=== THE DATA ===

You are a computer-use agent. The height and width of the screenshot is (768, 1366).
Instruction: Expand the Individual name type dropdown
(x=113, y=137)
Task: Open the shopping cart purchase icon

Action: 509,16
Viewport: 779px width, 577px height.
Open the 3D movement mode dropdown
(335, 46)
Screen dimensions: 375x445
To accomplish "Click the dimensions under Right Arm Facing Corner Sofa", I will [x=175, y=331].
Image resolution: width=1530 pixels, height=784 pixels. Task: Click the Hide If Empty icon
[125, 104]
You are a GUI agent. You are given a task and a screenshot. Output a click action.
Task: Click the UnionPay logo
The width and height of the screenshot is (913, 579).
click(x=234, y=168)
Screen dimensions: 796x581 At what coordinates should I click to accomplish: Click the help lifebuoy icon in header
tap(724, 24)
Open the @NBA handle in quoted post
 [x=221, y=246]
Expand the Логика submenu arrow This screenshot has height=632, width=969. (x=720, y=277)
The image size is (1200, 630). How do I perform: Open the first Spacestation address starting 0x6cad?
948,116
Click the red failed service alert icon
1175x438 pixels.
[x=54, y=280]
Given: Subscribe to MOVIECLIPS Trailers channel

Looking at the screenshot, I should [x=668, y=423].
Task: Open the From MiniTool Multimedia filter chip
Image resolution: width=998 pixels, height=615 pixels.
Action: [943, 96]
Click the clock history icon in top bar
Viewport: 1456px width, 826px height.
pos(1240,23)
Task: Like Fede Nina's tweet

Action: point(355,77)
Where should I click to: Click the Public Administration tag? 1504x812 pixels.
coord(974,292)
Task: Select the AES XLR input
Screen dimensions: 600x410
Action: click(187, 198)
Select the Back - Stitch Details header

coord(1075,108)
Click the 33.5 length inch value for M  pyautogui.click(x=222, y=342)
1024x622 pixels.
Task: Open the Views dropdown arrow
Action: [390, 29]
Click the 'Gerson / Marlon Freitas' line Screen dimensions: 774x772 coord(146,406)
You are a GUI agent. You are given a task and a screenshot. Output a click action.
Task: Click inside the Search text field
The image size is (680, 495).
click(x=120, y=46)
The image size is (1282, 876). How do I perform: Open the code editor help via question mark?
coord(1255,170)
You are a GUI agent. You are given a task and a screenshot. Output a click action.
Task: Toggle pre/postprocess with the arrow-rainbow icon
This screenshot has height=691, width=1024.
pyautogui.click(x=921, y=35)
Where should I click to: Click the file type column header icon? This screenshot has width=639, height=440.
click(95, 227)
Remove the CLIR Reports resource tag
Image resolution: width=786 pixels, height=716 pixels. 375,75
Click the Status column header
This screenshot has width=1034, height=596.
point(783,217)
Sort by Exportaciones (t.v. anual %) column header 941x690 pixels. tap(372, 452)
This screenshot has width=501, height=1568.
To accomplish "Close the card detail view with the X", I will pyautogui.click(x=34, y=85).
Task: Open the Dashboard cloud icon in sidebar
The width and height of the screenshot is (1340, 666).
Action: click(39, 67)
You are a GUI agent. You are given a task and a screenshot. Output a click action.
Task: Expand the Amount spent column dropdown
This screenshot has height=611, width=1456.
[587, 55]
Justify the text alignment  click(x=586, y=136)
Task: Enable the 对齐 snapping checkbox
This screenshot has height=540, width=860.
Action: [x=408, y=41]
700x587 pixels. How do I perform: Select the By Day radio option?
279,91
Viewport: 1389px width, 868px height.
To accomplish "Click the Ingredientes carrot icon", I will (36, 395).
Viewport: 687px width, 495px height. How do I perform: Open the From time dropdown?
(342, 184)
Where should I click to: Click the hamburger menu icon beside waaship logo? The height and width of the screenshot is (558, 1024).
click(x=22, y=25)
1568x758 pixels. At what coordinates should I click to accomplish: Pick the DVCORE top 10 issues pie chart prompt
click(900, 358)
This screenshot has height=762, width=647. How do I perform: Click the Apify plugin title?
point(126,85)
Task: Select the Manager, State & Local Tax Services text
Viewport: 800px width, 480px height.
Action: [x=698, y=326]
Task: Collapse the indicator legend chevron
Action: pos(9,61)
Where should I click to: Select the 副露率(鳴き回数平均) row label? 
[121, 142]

===

- _WORK TASK_:
Where a line of the data includes the string "will", list that line.

- _SOLUTION TO THE PROBLEM_:
To accomplish "Click the dimensions under Right Arm Facing Corner Sofa", I will [x=175, y=331].
To accomplish "Close the card detail view with the X", I will pyautogui.click(x=34, y=85).
To accomplish "Click the Ingredientes carrot icon", I will (36, 395).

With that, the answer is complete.